* _EXERCISE_
In the entries below, find the line with "Click the Importo scaduto e non pagato card" and transcribe it and every line after it exactly, through the last line, without pictures.

* _PROVIDED INFORMATION_
=====

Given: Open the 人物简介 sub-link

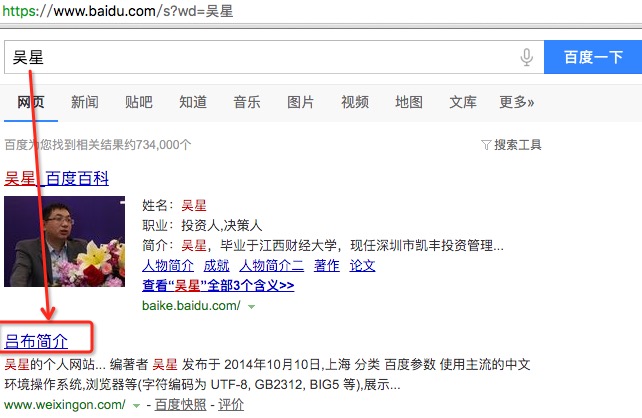Looking at the screenshot, I should 168,265.
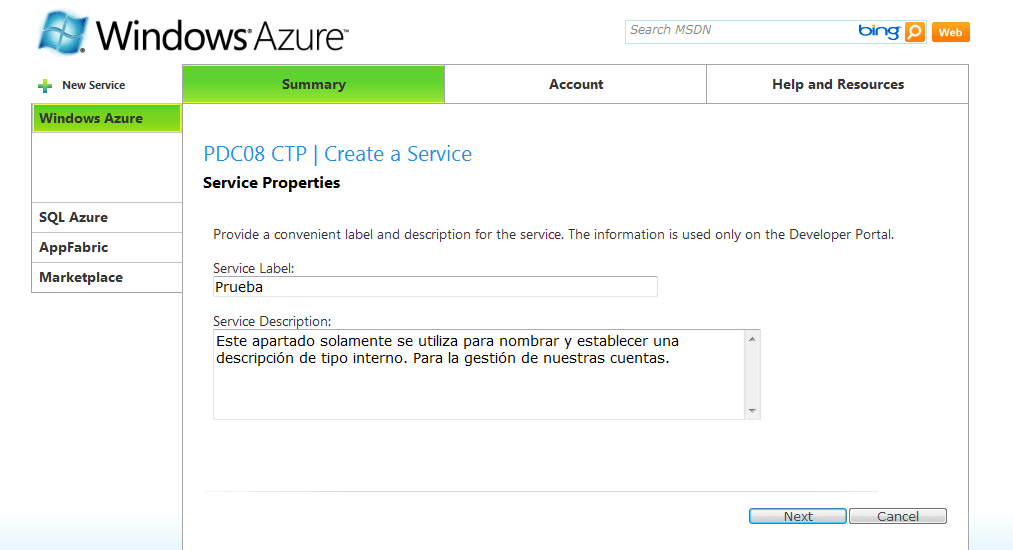Click the description scrollbar down arrow
This screenshot has height=550, width=1013.
pos(752,410)

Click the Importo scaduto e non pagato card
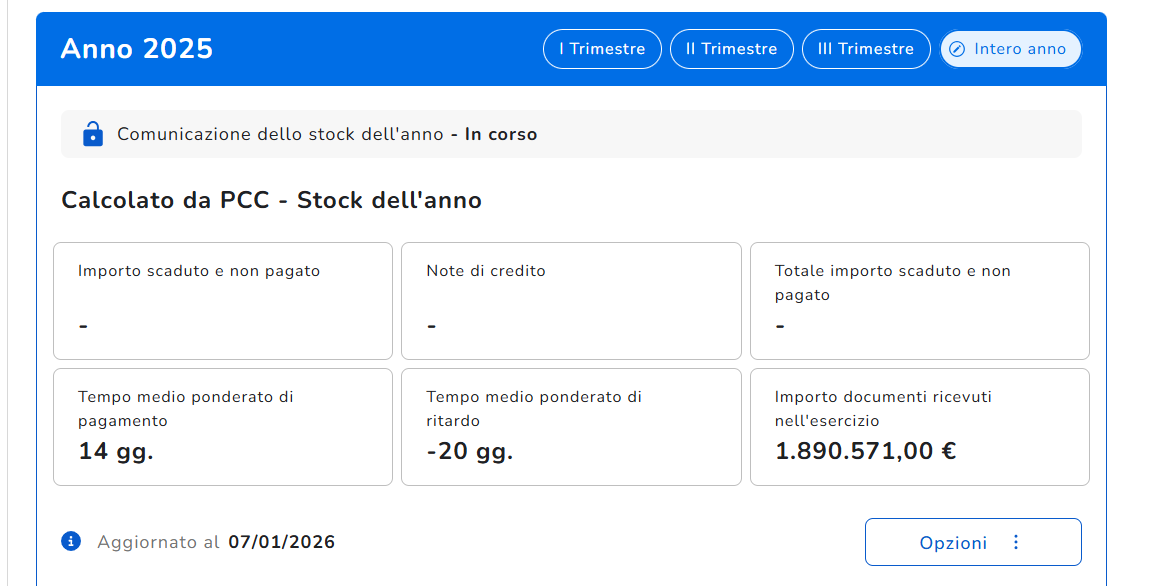point(222,300)
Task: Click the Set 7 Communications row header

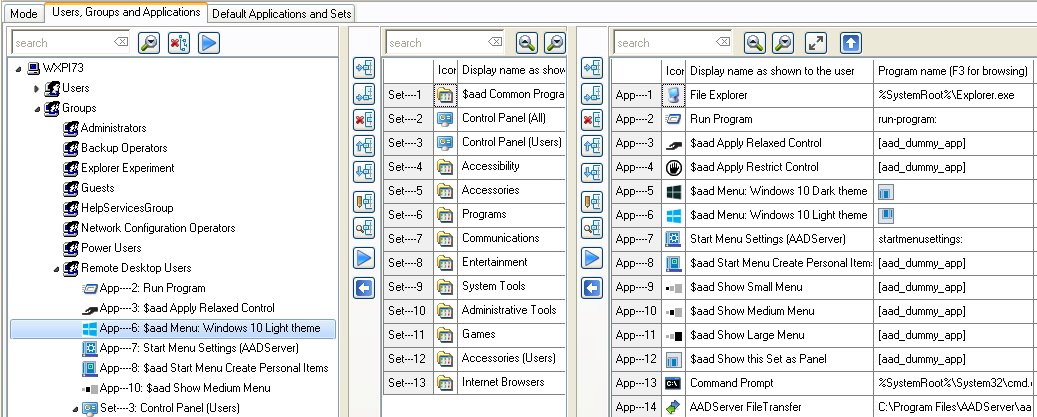Action: [x=407, y=239]
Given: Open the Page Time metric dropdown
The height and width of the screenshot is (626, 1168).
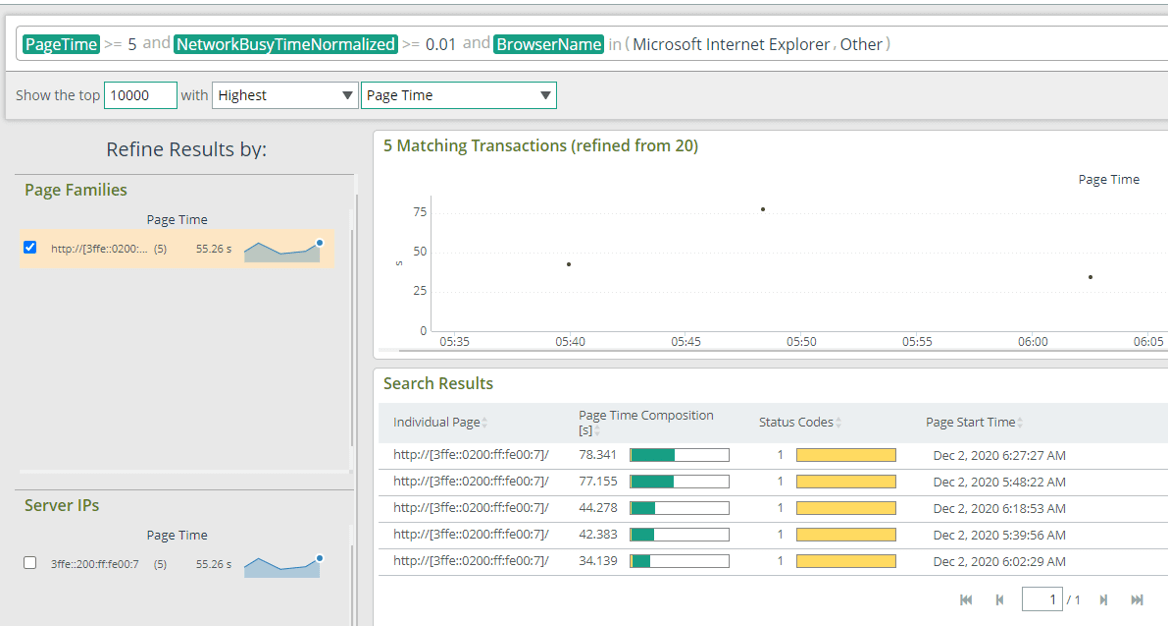Looking at the screenshot, I should pyautogui.click(x=458, y=94).
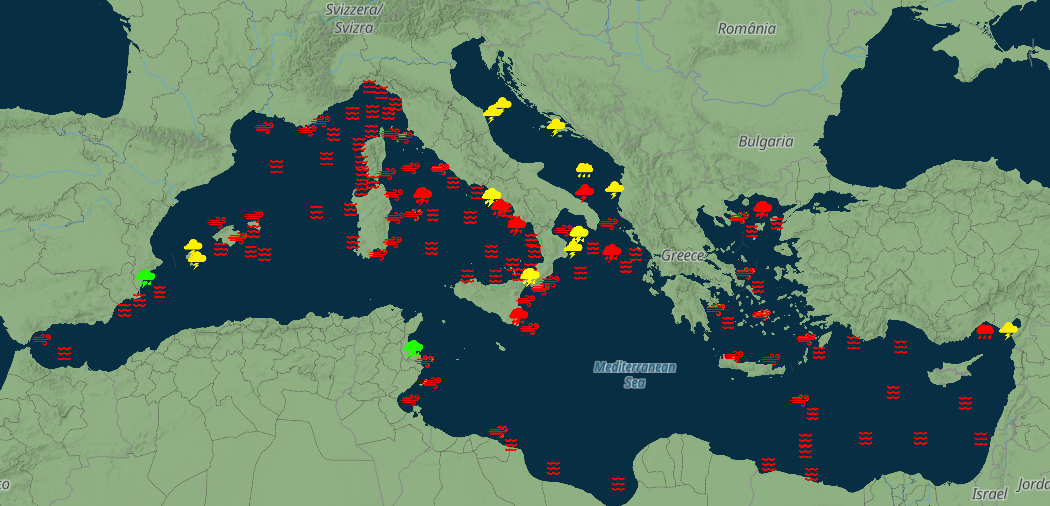Open the yellow lightning icon near Syria's coast
Image resolution: width=1050 pixels, height=506 pixels.
pos(1009,329)
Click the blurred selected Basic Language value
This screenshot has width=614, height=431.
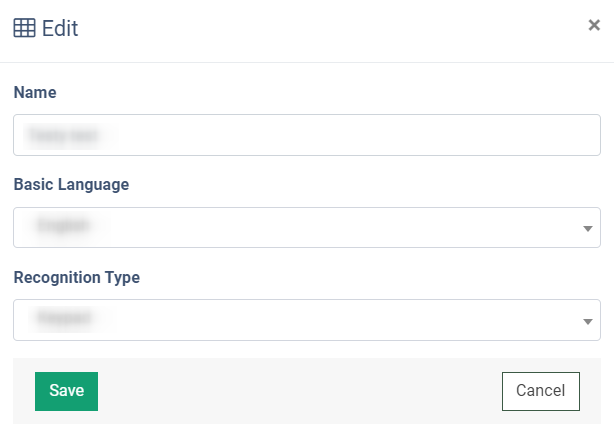pyautogui.click(x=63, y=226)
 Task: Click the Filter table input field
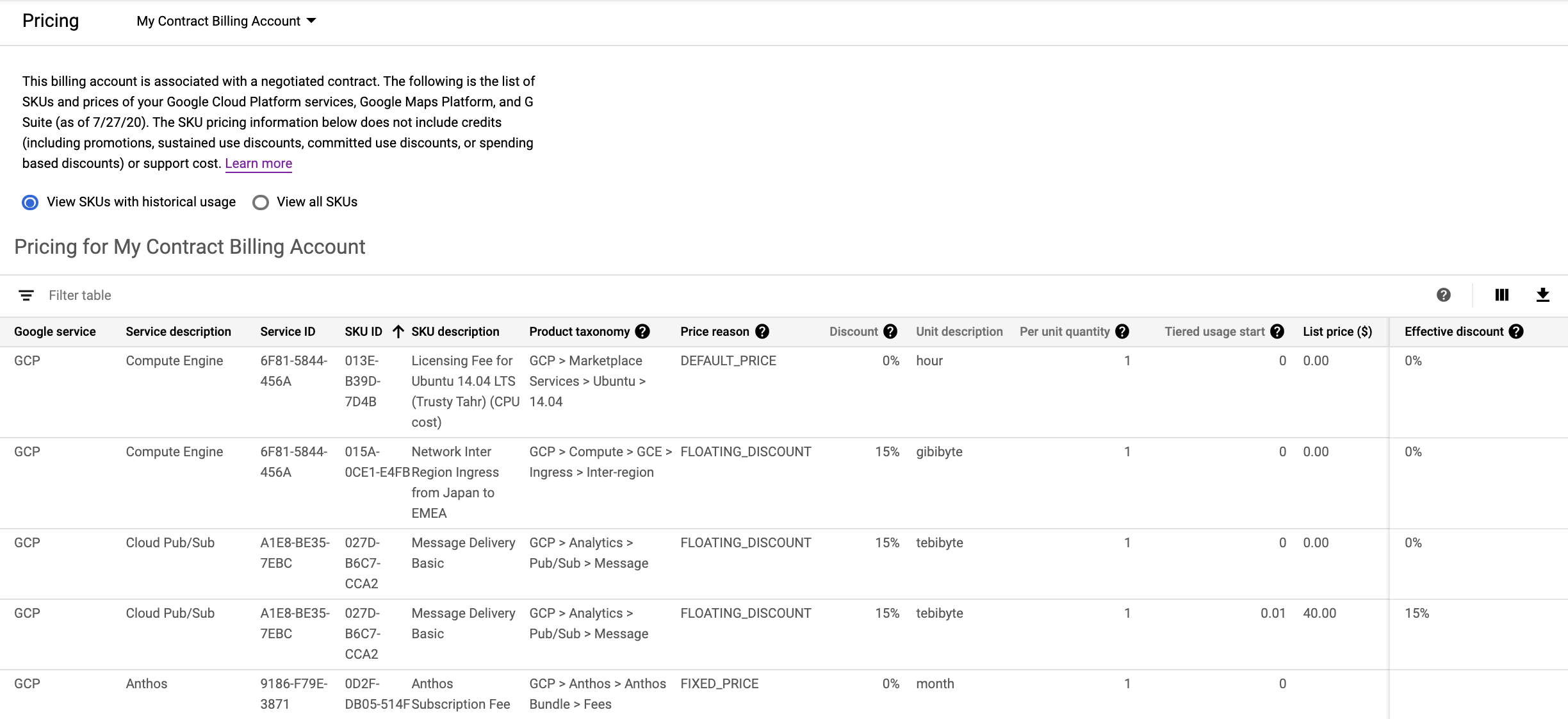(80, 295)
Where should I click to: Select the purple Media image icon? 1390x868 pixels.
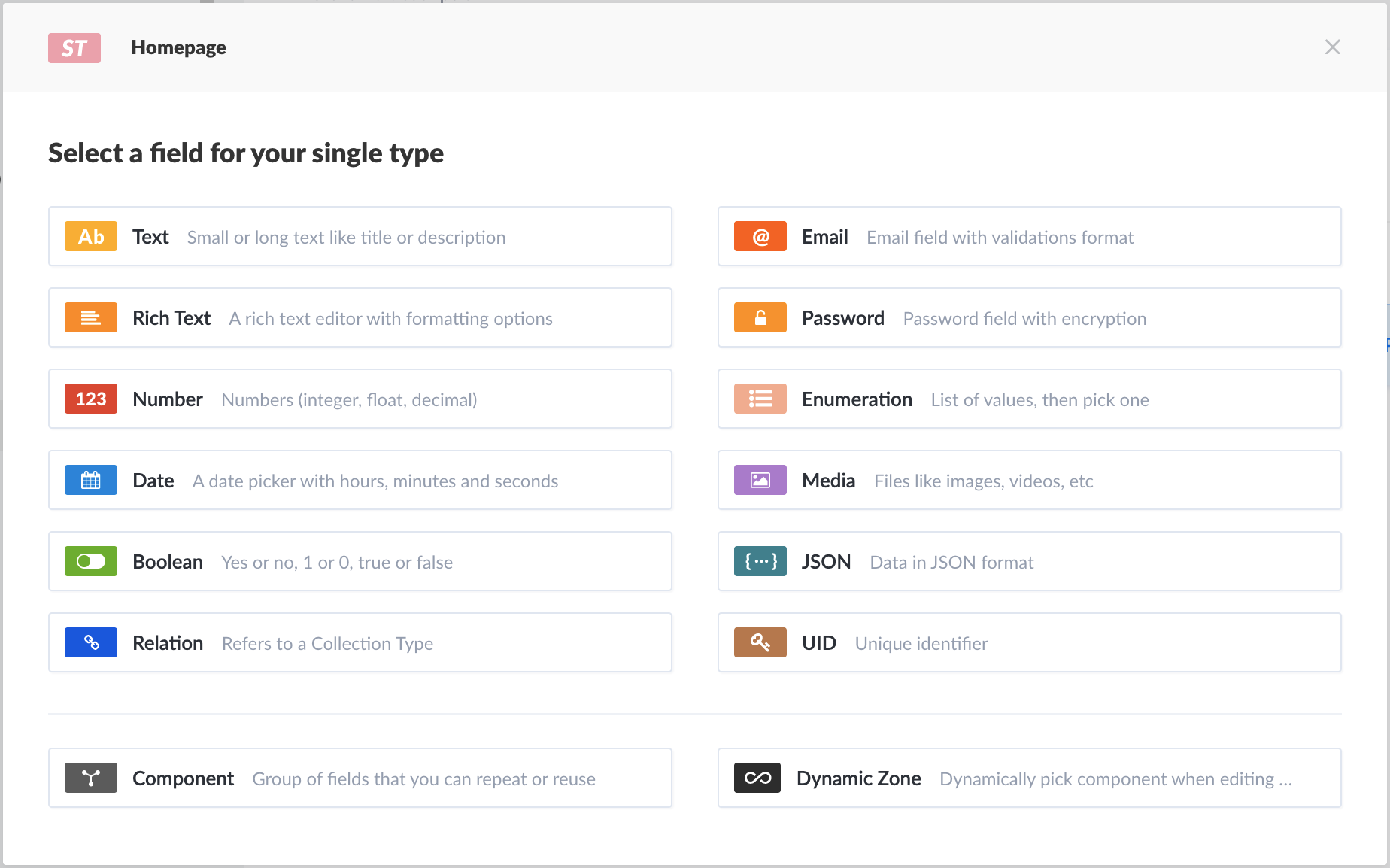760,480
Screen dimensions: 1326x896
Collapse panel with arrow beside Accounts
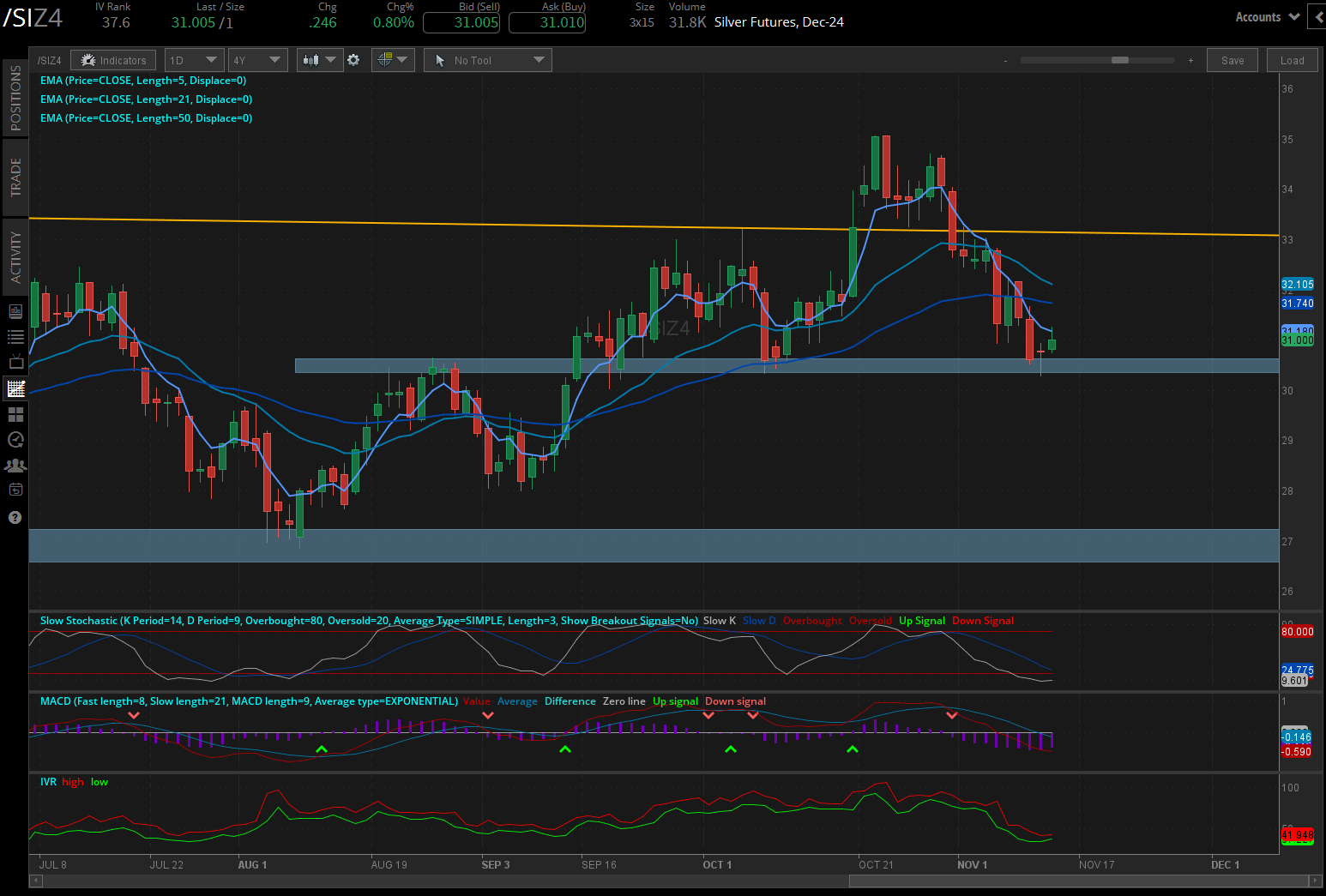tap(1294, 16)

=====

* _SOLVED EXERCISE_
Click the Importo scaduto e non pagato card
point(222,300)
Task: Click the Set 7 Communications row header

Action: [x=407, y=239]
Given: Open the Page Time metric dropdown
The height and width of the screenshot is (626, 1168).
Looking at the screenshot, I should pyautogui.click(x=458, y=94).
Open the yellow lightning icon near Syria's coast
Image resolution: width=1050 pixels, height=506 pixels.
pos(1009,329)
Click the blurred selected Basic Language value
This screenshot has width=614, height=431.
pyautogui.click(x=63, y=226)
 Task: Click the Filter table input field
(80, 295)
Where should I click to: Select the purple Media image icon? 1390x868 pixels.
760,480
Screen dimensions: 1326x896
Collapse panel with arrow beside Accounts
tap(1294, 16)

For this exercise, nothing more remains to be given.